Look at the entries below and reproduce them exactly.

--- Provided records ---
----

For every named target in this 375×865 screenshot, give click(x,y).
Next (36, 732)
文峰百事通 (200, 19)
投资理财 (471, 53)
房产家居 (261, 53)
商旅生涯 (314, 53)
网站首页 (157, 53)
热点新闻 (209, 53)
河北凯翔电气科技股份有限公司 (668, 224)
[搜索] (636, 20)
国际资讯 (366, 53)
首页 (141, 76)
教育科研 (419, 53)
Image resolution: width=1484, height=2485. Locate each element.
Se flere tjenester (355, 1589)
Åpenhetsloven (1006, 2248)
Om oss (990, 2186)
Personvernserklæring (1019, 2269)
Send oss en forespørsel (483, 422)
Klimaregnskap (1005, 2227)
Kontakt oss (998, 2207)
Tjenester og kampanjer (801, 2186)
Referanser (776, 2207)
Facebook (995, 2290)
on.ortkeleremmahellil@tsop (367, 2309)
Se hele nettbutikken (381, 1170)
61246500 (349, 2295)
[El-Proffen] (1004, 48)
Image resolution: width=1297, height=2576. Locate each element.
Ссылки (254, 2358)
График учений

----

--- Completed task ---
For every named target in this 375×865 screenshot, give click(x,y).
Next (36, 732)
文峰百事通 (200, 19)
投资理财 (471, 53)
房产家居 (261, 53)
商旅生涯 (314, 53)
网站首页 (157, 53)
热点新闻 (209, 53)
河北凯翔电气科技股份有限公司 (668, 224)
[搜索] (636, 20)
国际资讯 (366, 53)
首页 (141, 76)
教育科研 (419, 53)
Image resolution: width=1484, height=2485. Locate each element.
Se flere tjenester (355, 1589)
Åpenhetsloven (1006, 2248)
Om oss (990, 2186)
Personvernserklæring (1019, 2269)
Send oss en forespørsel (483, 422)
Klimaregnskap (1005, 2227)
Kontakt oss (998, 2207)
Tjenester og kampanjer (801, 2186)
Referanser (776, 2207)
Facebook (995, 2290)
on.ortkeleremmahellil@tsop (367, 2309)
Se hele nettbutikken (381, 1170)
61246500 (349, 2295)
[El-Proffen] (1004, 48)
Image resolution: width=1297, height=2576. Locate each element.
Ссылки (254, 2358)
График учений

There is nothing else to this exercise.